L'employeur demande à titre subsidiaire que la somme de 30000 euros versée en application de la convention de rupture vienne en déduction de celles qui pourraient être attribuées à la salariée.

Il convient de faire droit à cette demande et d'ordonner la compensation entre les sommes mises à la charge de la société Mfex France et celle de 30000 euros versée au titre de la convention de rupture déclarée nulle.

PAR CES MOTIFS

LA COUR,

Par arrêt contradictoire, rendu publiquement en dernier ressort

Confirme le jugement rendu le 14 mai 2021 par le conseil de prud'hommes de Nîmes en ce qu'il a débouté Mme [Y] [RX] de ses demandes de rappels de salaires et au titre d'un harcèlement moral et d'une discrimination,

Le réforme pour le surplus

Et statuant à nouveau

Rejette des débats les pièces n°32-10 et 56 produites par Mme [Y] [RX],

Prononce l'annulation de la rupture conventionnelle en date du 7 février 2019 avec les effets d'un licenciement sans cause réelle et sérieuse,

Condamne la SA Mfex France à payer à Mme [Y] [RX] les sommes suivantes :

- 14.748 euros bruts à titre d'indemnité compensatrice de préavis (3 mois x 4.916 euros)

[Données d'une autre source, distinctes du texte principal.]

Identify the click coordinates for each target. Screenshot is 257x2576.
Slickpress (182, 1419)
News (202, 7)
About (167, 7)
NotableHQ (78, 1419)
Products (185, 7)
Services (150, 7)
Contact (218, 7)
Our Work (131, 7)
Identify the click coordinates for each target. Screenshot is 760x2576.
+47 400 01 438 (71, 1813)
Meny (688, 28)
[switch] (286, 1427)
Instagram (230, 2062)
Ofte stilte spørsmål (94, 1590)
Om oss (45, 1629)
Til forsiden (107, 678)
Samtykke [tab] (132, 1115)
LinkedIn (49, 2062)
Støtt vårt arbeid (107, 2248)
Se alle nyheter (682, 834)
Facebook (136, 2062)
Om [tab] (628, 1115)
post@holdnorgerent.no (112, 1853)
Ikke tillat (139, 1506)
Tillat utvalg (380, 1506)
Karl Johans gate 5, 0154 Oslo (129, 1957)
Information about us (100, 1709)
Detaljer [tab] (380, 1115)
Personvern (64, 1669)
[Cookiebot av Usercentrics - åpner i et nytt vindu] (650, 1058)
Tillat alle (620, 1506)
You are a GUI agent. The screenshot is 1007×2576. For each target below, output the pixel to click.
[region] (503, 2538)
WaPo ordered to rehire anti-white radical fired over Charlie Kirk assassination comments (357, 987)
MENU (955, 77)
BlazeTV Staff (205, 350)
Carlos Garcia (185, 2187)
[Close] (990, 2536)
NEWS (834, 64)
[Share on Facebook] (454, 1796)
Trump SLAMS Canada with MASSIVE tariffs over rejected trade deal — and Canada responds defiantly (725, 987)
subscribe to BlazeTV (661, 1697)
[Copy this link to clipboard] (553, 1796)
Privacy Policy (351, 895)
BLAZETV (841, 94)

- 1.474,80 euros bruts à titre de congés payés afférents

- 13.242,23 euros à titre d'indemnité de licenciement.

- 34412 euros à titre d'indemnité pour licenciement sans cause réelle et sérieuse,

Prononce la nullité de la clause de non concurrence contenue le contrat de travail liant les parties,

Condamne la SA Mfex France à payer à Mme [Y] [RX] la somme de 7000 euros de dommages et intérêts en réparation du préjudice subi à ce titre,

Ordonne la compensation entre les sommes mises à la charge de la SA Mfex France envers Mme [Y] [RX] et celle de 30000 euros versée au titre de la convention de rupture déclarée nulle,

Rappelle que les intérêts au taux légal courent sur les sommes à caractère salarial à compter de la réception par l'employeur de la convocation à comparaître devant le bureau de conciliation, et à défaut de demande initiale, à compter de la date à laquelle ces sommes ont été réclamées, que s'agissant des créances salariales à venir au moment de la demande, les intérêts moratoires courent à compter de chaque échéance devenue exigible, et qu'ils courent sur les sommes à caractère indemnitaire, à compter du jugement déféré sur le montant de la somme allouée par les premiers juges et à compter du présent arrêt pour le surplus,

Déboute les parties du surplus de leurs demandes,

Condamne la SA Mfex France à payer à Mme [Y] [RX] la somme de 3000 euros en application des dispositions de l'article 700 du code de procédure civile,

Laisse les dépens d'appel et de première instance à la charge de la SA Mfex France,

Arrêt signé par le président et par le greffier.